Speaker
Description
Casein kinase II (CK2), is a serine / threonine kinase ubiquitously distributed among eukaryotic cells, is known to be involved in the cell cycle and cell survival and proliferation. CK2 is one of the drug target proteins, because the relationship between CK2 over-expression and carcinogenesis and cancer metastasis has been pointed out. We aimed to elucidate the hydrogen bonding network involved in the catalytic reaction of CK2 and to obtain the knowledge of conformation of the hydrogen atom and hydration structure effective for the development of inhibitors. In this study, we prepared large crystals for neutron diffraction experiments of wild type CK2α (catalytic subunit). The large crystal of about 2 mm3 was obtained by the macro seeding method.

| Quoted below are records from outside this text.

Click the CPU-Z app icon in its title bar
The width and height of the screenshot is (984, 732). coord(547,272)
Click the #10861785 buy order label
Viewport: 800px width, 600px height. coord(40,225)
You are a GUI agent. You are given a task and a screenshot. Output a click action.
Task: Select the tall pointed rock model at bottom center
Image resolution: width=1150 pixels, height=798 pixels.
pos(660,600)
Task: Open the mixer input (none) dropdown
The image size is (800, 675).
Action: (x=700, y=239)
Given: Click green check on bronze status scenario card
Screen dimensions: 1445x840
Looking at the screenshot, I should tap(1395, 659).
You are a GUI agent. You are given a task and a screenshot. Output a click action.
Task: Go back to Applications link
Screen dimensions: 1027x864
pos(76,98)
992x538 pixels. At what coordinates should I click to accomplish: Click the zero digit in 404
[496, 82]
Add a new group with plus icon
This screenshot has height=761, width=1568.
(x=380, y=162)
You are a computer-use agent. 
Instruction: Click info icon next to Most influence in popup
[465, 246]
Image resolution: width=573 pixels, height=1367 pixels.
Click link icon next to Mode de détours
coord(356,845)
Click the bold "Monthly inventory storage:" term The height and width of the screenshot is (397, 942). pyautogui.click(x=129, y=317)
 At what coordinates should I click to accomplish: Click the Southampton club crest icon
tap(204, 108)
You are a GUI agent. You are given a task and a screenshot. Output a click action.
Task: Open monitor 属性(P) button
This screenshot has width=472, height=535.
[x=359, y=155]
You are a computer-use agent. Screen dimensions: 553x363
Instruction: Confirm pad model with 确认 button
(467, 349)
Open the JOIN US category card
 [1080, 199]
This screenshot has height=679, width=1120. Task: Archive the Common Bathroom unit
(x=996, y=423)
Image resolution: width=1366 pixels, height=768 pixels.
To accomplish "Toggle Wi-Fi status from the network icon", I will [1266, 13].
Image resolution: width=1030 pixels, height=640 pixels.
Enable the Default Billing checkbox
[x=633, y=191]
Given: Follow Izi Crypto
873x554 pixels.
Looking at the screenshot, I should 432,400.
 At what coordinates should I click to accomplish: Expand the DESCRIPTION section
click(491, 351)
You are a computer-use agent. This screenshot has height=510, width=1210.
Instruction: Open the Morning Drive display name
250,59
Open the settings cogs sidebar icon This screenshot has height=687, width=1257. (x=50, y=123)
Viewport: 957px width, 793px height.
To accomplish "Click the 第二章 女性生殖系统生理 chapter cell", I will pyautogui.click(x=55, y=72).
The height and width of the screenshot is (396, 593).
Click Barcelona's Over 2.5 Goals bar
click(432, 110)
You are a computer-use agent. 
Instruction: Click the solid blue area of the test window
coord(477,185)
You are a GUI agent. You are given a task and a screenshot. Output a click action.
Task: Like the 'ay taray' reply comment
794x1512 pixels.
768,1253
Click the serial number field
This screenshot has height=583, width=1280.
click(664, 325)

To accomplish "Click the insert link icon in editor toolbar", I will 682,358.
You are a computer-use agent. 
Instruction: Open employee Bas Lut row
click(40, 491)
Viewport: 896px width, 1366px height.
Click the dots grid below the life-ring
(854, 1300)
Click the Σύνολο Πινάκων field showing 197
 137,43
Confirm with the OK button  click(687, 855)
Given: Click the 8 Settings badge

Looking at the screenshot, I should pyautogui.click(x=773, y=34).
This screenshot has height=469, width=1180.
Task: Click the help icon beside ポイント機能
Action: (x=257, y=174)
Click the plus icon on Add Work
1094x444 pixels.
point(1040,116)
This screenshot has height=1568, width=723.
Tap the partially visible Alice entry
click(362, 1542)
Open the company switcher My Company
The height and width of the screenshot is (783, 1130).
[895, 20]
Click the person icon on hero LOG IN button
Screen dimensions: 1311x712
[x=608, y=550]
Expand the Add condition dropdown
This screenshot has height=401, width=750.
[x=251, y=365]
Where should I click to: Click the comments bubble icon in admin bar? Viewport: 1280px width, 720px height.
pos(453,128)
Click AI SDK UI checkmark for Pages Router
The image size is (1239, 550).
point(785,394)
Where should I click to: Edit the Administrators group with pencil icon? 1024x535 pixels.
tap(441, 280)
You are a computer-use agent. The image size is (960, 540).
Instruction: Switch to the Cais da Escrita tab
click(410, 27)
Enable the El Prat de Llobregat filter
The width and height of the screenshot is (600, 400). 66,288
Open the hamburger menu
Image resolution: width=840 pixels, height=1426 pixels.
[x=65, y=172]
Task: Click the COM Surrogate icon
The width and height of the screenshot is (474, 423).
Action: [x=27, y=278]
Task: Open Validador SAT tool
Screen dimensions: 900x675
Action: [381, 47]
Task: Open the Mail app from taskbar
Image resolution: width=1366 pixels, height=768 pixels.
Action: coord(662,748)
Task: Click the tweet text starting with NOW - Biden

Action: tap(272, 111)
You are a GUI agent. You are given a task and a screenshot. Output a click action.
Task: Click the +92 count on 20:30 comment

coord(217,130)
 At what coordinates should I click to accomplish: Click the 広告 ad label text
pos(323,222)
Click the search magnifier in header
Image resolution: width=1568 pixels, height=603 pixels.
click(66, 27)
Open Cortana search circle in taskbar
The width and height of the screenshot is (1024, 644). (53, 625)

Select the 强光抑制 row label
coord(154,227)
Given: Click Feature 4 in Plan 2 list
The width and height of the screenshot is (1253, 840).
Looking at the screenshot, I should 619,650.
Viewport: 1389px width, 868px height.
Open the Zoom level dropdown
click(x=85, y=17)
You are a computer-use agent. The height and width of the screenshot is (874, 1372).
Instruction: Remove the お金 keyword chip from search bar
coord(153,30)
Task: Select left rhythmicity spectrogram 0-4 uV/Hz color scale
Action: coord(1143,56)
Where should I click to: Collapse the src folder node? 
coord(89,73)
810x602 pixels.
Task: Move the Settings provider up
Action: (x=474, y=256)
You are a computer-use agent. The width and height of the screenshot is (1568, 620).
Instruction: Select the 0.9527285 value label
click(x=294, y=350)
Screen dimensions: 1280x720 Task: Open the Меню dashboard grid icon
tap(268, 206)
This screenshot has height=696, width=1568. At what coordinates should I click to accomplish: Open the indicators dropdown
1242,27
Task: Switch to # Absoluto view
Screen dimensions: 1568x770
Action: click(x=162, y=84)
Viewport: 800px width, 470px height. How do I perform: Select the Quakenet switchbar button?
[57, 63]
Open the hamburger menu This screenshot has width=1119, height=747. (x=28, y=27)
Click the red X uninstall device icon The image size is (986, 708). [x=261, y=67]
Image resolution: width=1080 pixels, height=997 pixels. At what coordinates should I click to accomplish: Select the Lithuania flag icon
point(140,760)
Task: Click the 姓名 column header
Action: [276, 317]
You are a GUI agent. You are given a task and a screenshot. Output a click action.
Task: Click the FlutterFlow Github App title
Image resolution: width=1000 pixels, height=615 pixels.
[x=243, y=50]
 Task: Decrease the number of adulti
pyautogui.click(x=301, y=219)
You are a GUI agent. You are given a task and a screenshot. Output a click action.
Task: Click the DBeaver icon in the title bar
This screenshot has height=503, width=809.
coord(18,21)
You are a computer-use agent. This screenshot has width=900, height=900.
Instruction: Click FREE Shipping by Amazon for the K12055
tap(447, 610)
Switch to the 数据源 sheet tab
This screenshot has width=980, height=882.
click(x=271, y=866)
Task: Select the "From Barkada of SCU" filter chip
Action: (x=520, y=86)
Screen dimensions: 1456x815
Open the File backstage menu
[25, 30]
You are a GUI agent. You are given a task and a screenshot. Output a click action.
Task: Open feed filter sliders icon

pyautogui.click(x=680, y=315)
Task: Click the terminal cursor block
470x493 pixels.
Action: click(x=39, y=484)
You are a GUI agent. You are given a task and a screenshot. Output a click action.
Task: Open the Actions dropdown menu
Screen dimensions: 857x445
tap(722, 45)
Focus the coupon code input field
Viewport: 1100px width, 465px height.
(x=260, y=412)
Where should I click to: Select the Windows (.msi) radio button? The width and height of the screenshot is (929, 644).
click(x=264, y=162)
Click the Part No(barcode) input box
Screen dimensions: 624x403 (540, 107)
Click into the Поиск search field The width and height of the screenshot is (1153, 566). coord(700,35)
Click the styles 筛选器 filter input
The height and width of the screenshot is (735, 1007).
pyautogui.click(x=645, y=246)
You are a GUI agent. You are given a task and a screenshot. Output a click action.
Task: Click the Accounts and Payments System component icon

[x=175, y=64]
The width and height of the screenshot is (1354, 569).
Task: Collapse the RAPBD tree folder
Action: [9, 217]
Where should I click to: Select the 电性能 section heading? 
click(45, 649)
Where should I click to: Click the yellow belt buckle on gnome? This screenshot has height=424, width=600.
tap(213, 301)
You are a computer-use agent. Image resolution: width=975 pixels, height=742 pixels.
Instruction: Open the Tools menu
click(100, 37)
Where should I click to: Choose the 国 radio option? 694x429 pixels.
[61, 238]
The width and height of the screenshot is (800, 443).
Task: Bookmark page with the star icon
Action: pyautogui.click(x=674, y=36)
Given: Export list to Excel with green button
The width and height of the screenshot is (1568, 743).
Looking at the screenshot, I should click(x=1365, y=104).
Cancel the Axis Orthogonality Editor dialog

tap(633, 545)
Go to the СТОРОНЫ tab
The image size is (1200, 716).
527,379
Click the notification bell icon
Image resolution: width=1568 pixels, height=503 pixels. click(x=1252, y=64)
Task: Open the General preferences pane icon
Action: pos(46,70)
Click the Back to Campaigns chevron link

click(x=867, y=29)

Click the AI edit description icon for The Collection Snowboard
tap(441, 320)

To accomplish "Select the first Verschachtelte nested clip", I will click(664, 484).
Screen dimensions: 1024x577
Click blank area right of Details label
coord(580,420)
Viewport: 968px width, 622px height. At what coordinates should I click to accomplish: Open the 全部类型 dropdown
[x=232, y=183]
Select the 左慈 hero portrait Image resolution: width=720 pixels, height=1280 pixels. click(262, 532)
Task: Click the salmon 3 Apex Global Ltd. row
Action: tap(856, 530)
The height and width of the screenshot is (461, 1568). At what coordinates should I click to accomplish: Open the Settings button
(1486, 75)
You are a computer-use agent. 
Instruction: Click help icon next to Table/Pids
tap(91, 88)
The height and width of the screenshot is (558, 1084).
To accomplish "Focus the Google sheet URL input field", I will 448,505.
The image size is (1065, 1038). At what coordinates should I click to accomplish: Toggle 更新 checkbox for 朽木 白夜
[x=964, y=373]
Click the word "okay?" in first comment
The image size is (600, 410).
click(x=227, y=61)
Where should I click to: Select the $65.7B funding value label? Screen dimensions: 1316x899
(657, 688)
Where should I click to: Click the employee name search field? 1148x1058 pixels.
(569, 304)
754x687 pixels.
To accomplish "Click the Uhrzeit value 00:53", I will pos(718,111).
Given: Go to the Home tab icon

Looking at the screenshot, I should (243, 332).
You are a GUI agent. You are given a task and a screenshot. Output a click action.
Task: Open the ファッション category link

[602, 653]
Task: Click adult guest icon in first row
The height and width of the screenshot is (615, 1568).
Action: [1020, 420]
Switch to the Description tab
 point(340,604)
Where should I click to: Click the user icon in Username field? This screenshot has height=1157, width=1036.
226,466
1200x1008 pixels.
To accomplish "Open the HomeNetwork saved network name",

After the dialysis of the obtained crystal against deuterium solvent, a neutron diffraction data were collected at FRMII BioDIFF(100 K) to resolution of 1.90 Å. Then, X-ray diffraction experiment at PF BL-5A was collected using the same crystal to resolution 1.10 Å for the joint refinement. As a result of neutron crystallography, an interesting hydrogen bonding network running through CK2α was found. This discovery can be expected to contribute to the development of an anticancer drug with a new inhibitory mechanism.